For treatment of medication-related osteonecrosis of the jaw, one proposed approach is the use of a topical agent to block entry of these medications in oral soft tissues. We tested the ability of phosphonoformic acid (PFA), an inhibitor of bisphosphonate entry through certain sodium-dependent phosphate contransporters (SLC20A1, 20A2, 34A1-3) as well as Dynasore, a macropinocytosis inhibitor, for their abilities to prevent zoledronate-induced (ZOL) death in human gingival fibroblasts (HGFs).

METHODOLOGY

MTT assay dose-response curves were performed to determine non-cytotoxic levels of both PFA and Dynasore. In the presence of 50 μM ZOL, optimized PFA and Dynasore doses were tested for their ability to restore HGF viability.
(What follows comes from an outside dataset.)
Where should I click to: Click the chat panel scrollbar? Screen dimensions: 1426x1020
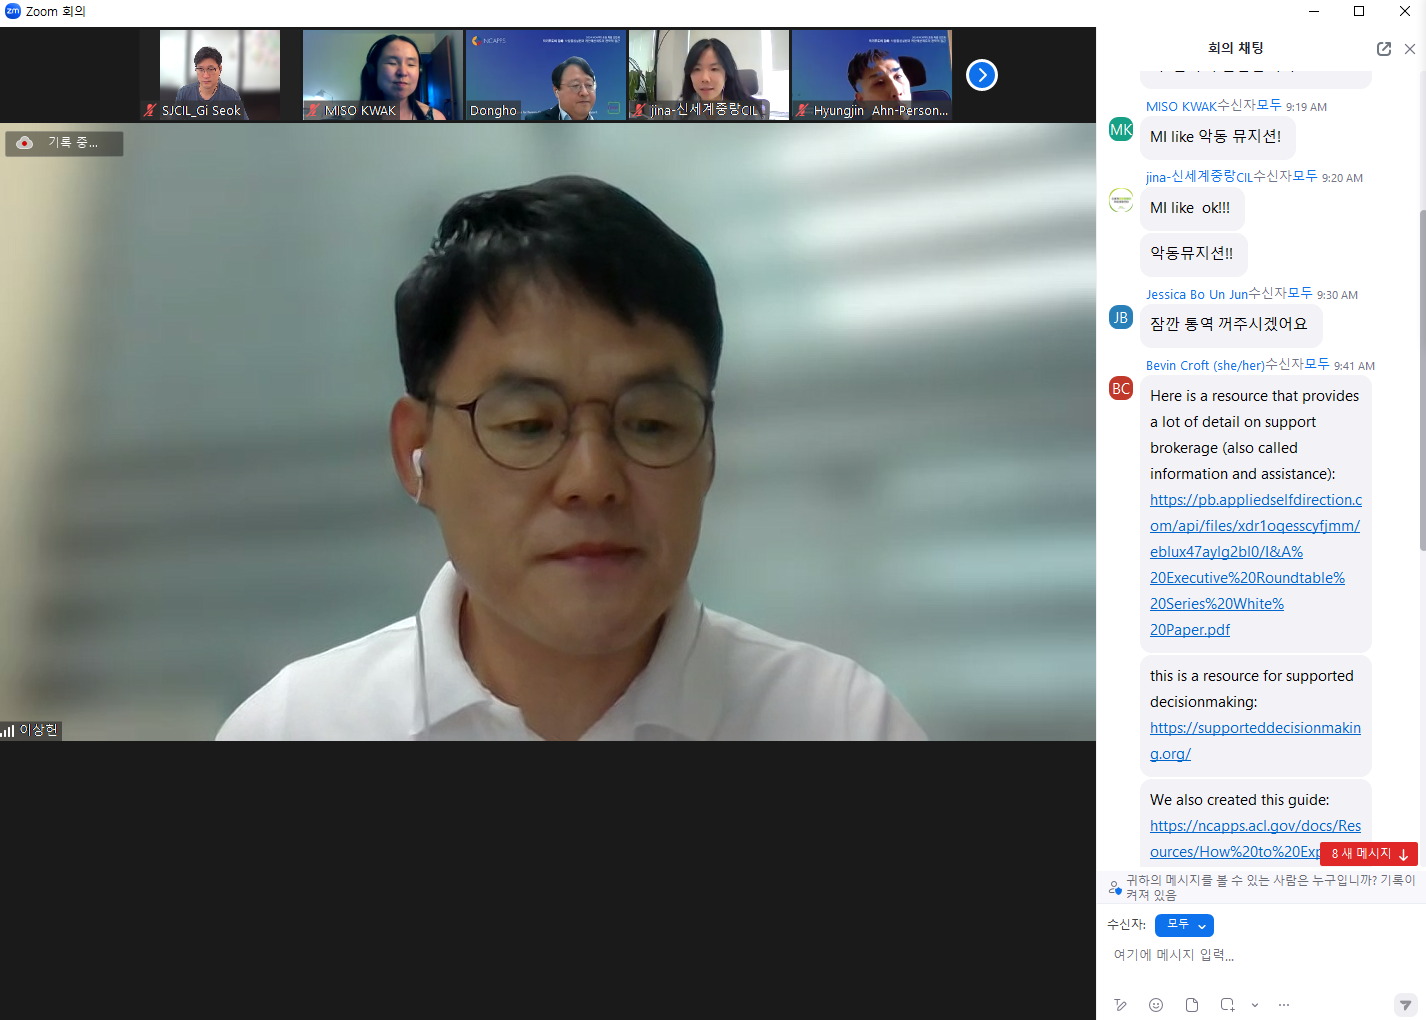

To determine SLC expression in HGFs, total HGF RNA was subjected to quantitative real-time RT-PCR. Confocal fluorescence microscopy was employed to see if Dynasore inhibited macropinocytotic HGF entry of AF647-ZOL. Endosomal acidification in the presence of Dynasore was measured by live cell imaging utilizing LysoSensor Green DND-189. As a further test of Dynasore's ability to interfere with ZOL-containing endosomal maturation, perinuclear localization of mature endosomes containing AF647-ZOL or TRITC-dextran as a control were assessed via confocal fluorescence microscopy with CellProfiler™ software analysis of the resulting photomicrographs.

RESULTS

0.5 mM PFA did not rescue HGFs from ZOL-induced viability loss at 72 hours while 10 and 30 μM geranylgeraniol did partially rescue. HGFs did not express the SLC transporters as compared to the expression in positive control tissues. 10 μM Dynasore completely prevented ZOL-induced viability loss. In the presence of Dynasore, AF647-ZOL and FITC-dextran co-localized in endosomes. Endosomal acidification was inhibited by Dynasore and perinuclear localization of both TRITC-dextran- and AF647-ZOL-containing endosomes was inhibited by 30 μM Dynasore.

CONCLUSION

Dynasore prevents ZOL-induced viability loss in HGFs by partially interfering with macropinocytosis and by inhibiting the endosomal maturation pathway thought to be needed for ZOL delivery to the cytoplasm.